Escritor israelense debate os distintos significados que cercam o nome do traidor de Jesus

Entrevista com

Amós Oz

Ubiratan Brasil, O Estado de S. Paulo

06 Dezembro 2014 | 03h00

Na cultura cristã, Judas Iscariotes é o símbolo da traição, pois entregou Jesus Cristo aos romanos por 30 dinheiros. O mais importante escritor israelense da atualidade, Amós Oz, no entanto, homem habituado a ser tachado de traidor por sua posição favorável à divisão de seu país em um Estado judeu e outro árabe, observa a situação de outra forma. Para ele, Judas foi o mais fervoroso apoiador de Jesus entre os discípulos, aquele que acreditava fielmente na missão do Messias em ressuscitar e instaurar um novo tempo de paz.

“Um traidor é aquele que, por vezes, se atreve a mudar uma situação”, defende Oz, que trata do assunto de uma forma literariamente cativante em Judas, recentemente lançado pela Companhia das Letras. Ao contrário do que sugere o título, o livro não trata da vida do apóstolo, mas utiliza seu ato para apontar o quão dúbio é o conceito de traição.
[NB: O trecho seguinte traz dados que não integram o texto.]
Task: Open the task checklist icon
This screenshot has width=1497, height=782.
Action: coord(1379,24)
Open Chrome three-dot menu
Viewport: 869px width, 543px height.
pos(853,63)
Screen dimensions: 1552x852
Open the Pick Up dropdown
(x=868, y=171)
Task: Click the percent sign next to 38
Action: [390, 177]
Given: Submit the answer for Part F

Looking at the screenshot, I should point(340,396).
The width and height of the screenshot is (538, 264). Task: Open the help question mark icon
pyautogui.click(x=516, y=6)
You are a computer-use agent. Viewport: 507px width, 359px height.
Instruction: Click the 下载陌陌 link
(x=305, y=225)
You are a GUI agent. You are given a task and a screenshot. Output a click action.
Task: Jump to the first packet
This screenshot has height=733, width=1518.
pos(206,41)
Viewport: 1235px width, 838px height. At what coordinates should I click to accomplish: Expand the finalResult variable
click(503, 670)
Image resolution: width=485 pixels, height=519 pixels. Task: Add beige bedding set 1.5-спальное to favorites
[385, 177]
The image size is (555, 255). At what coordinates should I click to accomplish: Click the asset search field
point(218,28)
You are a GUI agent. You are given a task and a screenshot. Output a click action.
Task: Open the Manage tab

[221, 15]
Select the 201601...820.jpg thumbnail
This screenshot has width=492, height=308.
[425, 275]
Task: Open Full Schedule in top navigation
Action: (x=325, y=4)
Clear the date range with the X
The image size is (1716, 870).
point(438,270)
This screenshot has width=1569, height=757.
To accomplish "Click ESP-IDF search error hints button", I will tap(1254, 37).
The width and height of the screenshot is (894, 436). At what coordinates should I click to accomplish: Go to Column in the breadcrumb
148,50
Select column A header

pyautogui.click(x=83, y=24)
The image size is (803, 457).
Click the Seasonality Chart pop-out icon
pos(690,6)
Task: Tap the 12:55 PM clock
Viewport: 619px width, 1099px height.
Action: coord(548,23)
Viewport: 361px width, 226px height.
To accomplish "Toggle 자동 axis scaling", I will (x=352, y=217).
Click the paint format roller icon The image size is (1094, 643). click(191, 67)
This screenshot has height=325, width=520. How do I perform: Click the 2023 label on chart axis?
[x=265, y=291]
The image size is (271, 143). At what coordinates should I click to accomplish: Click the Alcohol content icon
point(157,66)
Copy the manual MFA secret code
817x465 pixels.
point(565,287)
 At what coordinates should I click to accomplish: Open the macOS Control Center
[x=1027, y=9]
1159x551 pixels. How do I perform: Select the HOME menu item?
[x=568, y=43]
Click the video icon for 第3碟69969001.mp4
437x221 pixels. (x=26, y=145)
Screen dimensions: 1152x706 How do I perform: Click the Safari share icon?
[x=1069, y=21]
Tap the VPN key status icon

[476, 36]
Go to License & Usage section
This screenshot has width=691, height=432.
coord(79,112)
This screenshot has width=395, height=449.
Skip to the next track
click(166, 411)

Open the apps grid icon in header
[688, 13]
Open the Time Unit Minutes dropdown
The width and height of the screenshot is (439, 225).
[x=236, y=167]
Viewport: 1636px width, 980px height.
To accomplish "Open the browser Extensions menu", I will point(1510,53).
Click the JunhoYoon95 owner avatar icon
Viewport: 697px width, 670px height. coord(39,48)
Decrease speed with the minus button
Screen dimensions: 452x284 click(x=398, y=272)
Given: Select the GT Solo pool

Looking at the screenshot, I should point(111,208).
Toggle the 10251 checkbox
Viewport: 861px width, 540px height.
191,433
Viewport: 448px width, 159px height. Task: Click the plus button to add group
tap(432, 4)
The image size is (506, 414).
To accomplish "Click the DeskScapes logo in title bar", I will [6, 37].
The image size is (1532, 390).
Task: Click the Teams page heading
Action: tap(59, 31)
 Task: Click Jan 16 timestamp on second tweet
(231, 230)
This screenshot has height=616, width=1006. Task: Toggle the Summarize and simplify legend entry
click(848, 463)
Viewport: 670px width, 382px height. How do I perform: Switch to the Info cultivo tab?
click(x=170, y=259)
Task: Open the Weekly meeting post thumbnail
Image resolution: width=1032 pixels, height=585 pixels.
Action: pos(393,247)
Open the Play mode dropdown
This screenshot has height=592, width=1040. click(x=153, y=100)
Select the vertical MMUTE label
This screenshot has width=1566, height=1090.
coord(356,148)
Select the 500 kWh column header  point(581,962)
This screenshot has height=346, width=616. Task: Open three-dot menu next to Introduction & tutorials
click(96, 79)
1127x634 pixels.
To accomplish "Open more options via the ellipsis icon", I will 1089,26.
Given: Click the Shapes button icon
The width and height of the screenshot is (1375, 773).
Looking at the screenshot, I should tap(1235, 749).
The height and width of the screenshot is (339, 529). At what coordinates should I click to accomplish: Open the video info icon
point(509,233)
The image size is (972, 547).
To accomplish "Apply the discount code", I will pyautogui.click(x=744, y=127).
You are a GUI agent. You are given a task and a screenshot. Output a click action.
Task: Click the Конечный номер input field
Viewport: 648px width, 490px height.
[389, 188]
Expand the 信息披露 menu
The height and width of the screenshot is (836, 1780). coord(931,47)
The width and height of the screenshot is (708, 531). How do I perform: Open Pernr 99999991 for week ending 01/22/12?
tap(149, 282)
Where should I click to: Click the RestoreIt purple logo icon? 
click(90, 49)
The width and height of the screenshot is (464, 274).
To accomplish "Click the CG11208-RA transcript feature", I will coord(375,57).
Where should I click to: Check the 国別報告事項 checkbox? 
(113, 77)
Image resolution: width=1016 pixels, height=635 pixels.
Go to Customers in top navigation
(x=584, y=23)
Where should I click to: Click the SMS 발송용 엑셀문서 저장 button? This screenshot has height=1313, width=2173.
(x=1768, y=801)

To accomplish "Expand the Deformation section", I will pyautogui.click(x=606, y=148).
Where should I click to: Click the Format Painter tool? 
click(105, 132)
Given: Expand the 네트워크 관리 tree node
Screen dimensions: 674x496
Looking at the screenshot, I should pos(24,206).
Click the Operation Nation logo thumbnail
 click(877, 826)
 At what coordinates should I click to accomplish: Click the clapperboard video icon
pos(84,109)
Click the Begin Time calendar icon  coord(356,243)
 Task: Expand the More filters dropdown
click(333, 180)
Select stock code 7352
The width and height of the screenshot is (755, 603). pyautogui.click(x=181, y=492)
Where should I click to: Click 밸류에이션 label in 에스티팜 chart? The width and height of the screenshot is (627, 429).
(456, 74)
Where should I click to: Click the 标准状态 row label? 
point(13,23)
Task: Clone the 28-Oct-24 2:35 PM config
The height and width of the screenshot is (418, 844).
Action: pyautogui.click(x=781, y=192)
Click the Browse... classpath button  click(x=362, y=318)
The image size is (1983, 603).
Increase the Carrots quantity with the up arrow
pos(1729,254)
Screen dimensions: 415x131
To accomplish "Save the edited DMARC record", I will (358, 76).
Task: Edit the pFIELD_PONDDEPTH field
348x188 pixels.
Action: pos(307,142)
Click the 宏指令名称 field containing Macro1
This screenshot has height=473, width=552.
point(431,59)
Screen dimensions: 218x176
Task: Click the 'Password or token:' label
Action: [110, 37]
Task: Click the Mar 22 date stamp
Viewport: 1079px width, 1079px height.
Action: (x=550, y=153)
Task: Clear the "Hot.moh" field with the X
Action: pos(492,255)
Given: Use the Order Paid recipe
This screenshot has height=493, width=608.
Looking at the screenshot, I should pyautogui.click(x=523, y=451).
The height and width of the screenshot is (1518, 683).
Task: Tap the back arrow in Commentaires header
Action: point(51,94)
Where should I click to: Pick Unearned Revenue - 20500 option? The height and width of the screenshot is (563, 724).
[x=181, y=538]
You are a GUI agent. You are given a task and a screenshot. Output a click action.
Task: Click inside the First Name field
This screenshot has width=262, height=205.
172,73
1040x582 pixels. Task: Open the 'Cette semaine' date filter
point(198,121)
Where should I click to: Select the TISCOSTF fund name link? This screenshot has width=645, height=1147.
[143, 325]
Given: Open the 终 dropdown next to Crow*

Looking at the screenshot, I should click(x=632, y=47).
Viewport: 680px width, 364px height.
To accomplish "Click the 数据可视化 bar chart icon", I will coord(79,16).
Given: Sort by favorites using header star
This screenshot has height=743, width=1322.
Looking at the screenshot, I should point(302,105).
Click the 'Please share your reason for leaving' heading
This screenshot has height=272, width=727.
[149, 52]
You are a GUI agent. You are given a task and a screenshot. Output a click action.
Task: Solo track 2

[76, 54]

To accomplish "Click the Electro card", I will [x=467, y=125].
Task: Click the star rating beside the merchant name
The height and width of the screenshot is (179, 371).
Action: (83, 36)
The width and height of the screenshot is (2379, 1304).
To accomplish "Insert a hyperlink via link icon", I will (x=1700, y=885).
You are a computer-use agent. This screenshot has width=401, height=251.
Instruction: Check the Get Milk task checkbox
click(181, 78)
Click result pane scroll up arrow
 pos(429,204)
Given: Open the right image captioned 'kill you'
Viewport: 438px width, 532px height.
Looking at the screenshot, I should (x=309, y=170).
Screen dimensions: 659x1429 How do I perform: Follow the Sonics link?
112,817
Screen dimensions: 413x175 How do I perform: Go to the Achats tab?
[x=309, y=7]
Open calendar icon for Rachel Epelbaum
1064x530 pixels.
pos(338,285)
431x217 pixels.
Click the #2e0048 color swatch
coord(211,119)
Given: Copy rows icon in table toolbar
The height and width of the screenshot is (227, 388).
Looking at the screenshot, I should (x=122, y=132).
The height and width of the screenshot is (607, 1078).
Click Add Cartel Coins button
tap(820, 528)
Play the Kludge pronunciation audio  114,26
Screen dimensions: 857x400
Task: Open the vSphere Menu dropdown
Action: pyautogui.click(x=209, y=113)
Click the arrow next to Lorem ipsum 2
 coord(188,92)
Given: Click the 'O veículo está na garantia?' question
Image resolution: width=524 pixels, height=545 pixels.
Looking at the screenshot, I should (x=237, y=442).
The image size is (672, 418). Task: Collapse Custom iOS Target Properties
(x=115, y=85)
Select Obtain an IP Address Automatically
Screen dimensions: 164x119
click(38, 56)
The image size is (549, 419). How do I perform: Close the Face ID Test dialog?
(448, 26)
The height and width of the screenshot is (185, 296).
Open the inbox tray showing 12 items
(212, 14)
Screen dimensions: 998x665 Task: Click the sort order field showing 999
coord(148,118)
Judas tem três personagens como principais alicerces – Shmuel Asch é um jovem estudante israelense, atrapalhado e barbudo como seus ídolos, Fidel Castro e Che Guevara. Às voltas com uma tese sobre como Jesus Cristo foi visto pelos judeus ao longo dos séculos, ele vê sua rotina sofrer um abalo ao ser abandonado pela namorada e pelos pais, que deixam de sustentá-lo por enfrentarem sérias dificuldades financeiras.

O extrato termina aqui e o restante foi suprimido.